## BEGIN

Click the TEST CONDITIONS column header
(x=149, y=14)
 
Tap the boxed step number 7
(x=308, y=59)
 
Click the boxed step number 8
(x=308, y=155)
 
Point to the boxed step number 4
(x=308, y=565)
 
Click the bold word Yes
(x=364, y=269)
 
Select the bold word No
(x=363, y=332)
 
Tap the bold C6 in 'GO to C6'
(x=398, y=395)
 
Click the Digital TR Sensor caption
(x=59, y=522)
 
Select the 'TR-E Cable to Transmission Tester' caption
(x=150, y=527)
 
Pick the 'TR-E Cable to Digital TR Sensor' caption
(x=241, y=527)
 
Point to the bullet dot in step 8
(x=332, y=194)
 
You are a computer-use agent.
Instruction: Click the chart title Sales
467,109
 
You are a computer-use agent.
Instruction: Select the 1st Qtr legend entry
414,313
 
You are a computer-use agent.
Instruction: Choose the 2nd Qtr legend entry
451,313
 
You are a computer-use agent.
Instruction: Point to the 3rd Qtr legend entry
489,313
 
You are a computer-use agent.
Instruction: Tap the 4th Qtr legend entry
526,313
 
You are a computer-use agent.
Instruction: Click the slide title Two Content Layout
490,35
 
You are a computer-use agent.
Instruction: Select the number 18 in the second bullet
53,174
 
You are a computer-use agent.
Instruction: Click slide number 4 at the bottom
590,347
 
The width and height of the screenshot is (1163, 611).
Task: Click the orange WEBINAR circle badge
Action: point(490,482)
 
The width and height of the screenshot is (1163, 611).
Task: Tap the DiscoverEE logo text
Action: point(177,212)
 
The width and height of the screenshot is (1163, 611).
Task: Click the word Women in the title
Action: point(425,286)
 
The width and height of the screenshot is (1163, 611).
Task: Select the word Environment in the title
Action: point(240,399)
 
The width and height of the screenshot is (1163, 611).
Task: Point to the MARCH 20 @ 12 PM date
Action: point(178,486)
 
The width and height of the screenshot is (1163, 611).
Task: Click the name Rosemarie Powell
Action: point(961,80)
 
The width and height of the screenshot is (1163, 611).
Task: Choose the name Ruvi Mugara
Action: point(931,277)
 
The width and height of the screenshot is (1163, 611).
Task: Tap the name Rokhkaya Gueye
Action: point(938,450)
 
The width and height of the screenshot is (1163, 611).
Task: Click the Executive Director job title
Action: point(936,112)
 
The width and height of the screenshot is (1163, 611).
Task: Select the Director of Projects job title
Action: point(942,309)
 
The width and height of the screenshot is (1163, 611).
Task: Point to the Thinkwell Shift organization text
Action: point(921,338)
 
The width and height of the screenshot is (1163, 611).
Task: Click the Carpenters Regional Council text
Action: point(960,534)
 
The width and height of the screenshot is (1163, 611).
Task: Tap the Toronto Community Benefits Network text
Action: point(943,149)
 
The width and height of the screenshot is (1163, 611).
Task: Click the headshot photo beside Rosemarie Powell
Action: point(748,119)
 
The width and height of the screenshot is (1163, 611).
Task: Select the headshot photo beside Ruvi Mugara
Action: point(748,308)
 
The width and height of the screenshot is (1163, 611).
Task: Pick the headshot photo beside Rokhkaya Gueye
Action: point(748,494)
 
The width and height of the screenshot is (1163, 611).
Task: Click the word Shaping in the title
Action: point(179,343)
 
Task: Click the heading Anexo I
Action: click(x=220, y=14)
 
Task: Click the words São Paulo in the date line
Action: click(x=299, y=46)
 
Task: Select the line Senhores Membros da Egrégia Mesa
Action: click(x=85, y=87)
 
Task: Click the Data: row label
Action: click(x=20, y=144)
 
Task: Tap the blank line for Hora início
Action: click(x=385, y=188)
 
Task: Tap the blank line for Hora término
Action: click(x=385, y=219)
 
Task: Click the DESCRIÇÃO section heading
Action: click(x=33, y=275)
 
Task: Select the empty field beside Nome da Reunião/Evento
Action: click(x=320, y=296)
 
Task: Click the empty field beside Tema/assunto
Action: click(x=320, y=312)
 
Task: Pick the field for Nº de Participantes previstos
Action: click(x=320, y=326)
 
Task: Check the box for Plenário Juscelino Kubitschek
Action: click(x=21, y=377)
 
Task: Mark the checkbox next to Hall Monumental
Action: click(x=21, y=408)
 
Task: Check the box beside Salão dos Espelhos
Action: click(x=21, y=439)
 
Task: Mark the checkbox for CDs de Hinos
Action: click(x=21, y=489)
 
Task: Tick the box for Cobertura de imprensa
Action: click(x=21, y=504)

## END

Exercise task →
Copy out the data word for word, starting with the line that contains "Task: Tap the blank line for Hora término" and going on through the last line of the data.

Correct answer →
Task: Tap the blank line for Hora término
Action: click(x=385, y=219)
 
Task: Click the DESCRIÇÃO section heading
Action: click(x=33, y=275)
 
Task: Select the empty field beside Nome da Reunião/Evento
Action: click(x=320, y=296)
 
Task: Click the empty field beside Tema/assunto
Action: click(x=320, y=312)
 
Task: Pick the field for Nº de Participantes previstos
Action: click(x=320, y=326)
 
Task: Check the box for Plenário Juscelino Kubitschek
Action: click(x=21, y=377)
 
Task: Mark the checkbox next to Hall Monumental
Action: click(x=21, y=408)
 
Task: Check the box beside Salão dos Espelhos
Action: click(x=21, y=439)
 
Task: Mark the checkbox for CDs de Hinos
Action: click(x=21, y=489)
 
Task: Tick the box for Cobertura de imprensa
Action: click(x=21, y=504)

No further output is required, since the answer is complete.